Die Studie "Global Entrepreneurship Monitor (GEM)" fördert gravierende Defizite zutage. Es hapere vor allem an Finanzierungsmöglichkeiten und Bildungsangeboten in der Schule, bemängeln die Autoren. Außerdem halte die Furcht vor dem Scheitern viele Deutsche vor dem Schritt in die Selbstständigkeit ab. Das vorzeitige Aus des Traumes vom eigenen Unternehmen gilt als Stigma, eine zweite Chance gibt es häufig nicht.
Wer den Schritt in die Selbstständigkeit trotzdem wagt, tut dies häufiger als in anderen Ländern aus Mangel an Alternativen. Förderprogramme wie die Ich AG haben dazu beigetragen, dass die Zahl der Gründer in Deutschland wächst. Die Notgründer schaffen jedoch kaum Arbeitsplätze.

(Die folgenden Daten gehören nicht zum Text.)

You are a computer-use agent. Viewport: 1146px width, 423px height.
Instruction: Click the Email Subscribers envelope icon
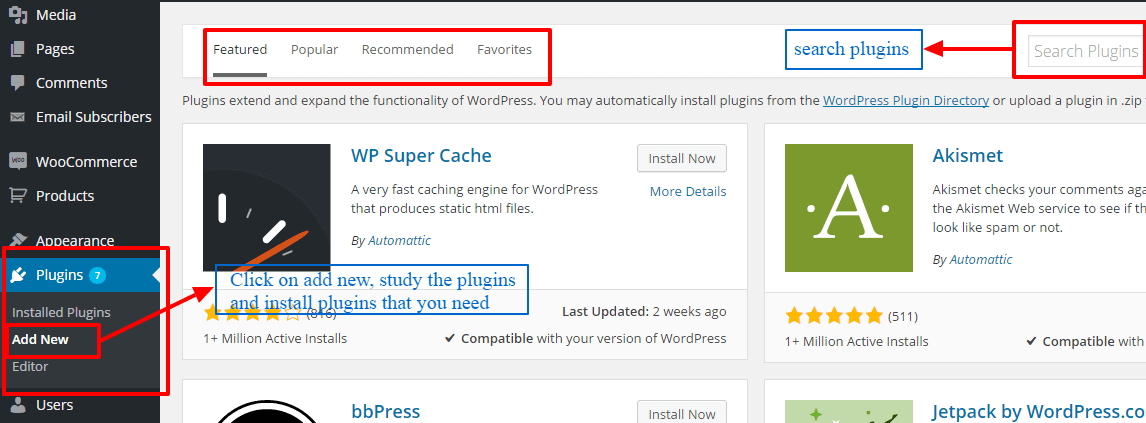18,117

Dazu ist ein gründerfreundlicheres Umfeld notwendig. Angesichts der desolaten Lage auf dem Arbeitsmarkt sollte der Versuch dennoch unternommen werden. Existenzgründern muss der Weg zum eigenen Unternehmen erleichtert werden. Mehr Risikokapital, weniger Bürokratie sind hier die Stichworte.

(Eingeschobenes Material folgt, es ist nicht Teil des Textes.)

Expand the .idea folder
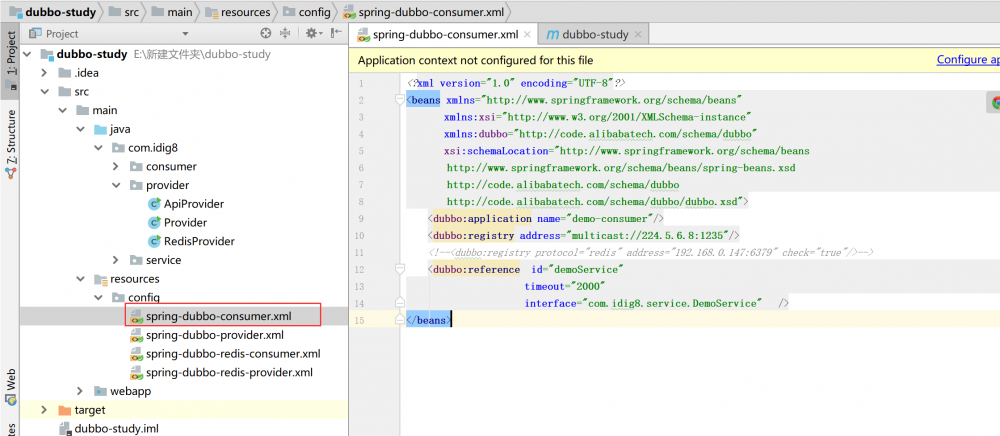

Die Mängel sind nicht kurzfristig zu beseitigen. Allenfalls an Förderprogrammen und Finanzierungsfragen lässt sich rasch etwas ändern. Die Effekte einer Behandlung der Themen Unternehmertum und Existenzgründung im Schulunterricht wird dagegen frühestens in einigen Jahren sichtbar. Und ein Mentalitätswandel weg von der oft beklagten "German Angst" wird noch ein paar Jahre länger dauern.